As of this month, Neill has resigned from his role at McGill to invest in the ever-growing teaching and coaching studio he and Ross-Neill maintain in New York City. (Check out their ad in the August issue of Classical Singer.) Ross-Neill will continue as director of Opera Studies at McGill.
In addition to individual lessons, all McGill voice teachers hold weekly master classes that are open to all students, so that students may observe their peers and the instruction and critique of teachers other than their own. Other master classes deal with audition procedures and audition etiquette. The program also offers acting and movement classes.
All students within the Faculty of Music, instrumentalists and vocalists alike, are required to take the course “Life as a Professional Musician,” an introduction to the responsibilities and skills required of professional musicians. The course syllabus lists various topics, including job options, rehearsal etiquette, contracts, professional organization, auditions, special health problems, and performance anxiety, among others.

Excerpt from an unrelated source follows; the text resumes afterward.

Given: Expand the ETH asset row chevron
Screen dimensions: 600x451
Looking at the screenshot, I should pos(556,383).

Some say McGill has the lowest tuition fees for a vocal program in Canada. Regardless of whether that claim is true, if you are fortunate enough to be from Quebec, tuition is less than half the price other Canadians pay.
The members of the Faculty of Music recently celebrated its centennial, and they continue to invest in the future of their students, evinced by the new Faculty of Music building opening this month [July 2005]. The building includes a rehearsal space large enough to contain an entire orchestra and capable of recording film scores, a 200-seat lecture and recital hall, a permanent home for the Marvin Duchow Music Library (home to one of the largest collections of music books, scores and recordings in Canada, including the largest collection of Handel sound recordings in the world), two floors of administrative and staff offices, specialized production and research labs for music technology research, a conference room, and broadband transmission capacity in each performance, rehearsal and seminar space, for use by the CBC [Canadian Broadcasting Corporation] and other media corporations.

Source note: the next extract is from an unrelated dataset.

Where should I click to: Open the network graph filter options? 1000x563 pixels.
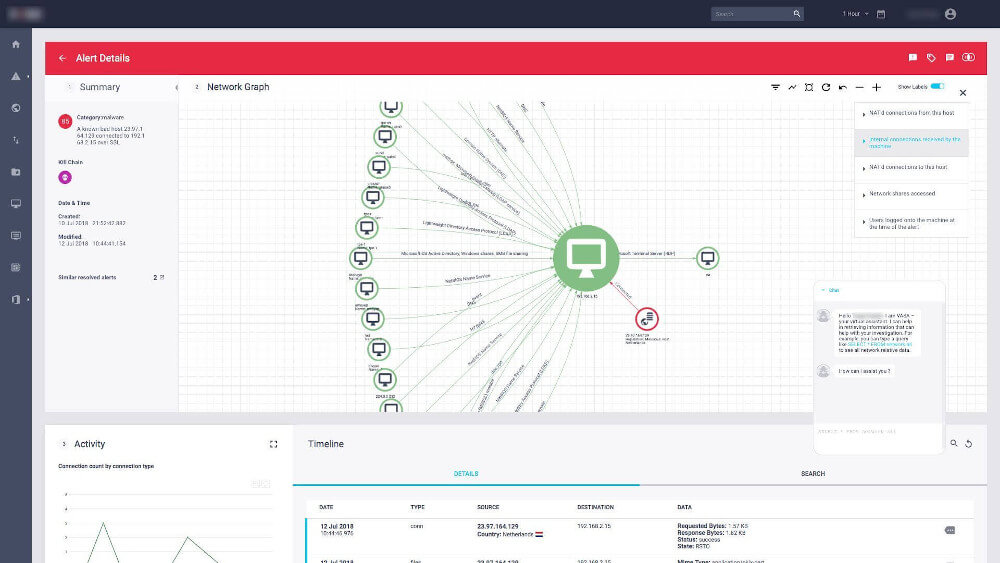tap(775, 88)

McGill’s media information says that the university’s dedication to such state-of-the-art facilities is “to teach music and support research to future generations of world-class performers from the Music Faculty and to allow McGill University to maintain and enhance its status as one of the top worldwide institutions in its field.”
“State of the art” isn’t confined to buildings at McGill.
“Yet one more thing that makes us unique is that the Voice Area also works very closely with the voice clinic of the Montreal General Hospital,” says Kinslow. “We can refer our students there, but students can also go and have videoscopes done of their vocal cords for later reference, and things of that sort. One of the ENTs [ear, nose, and throat specialists] at Montreal General who looks after us … is the same doctor who looks after the Montreal Canadiens hockey team. They have more broken noses than we do, of course, but nonetheless we’re very well looked after!
“And the fact that we’re in Montréal is significant. Montréal is such a vibrant city and culturally active.”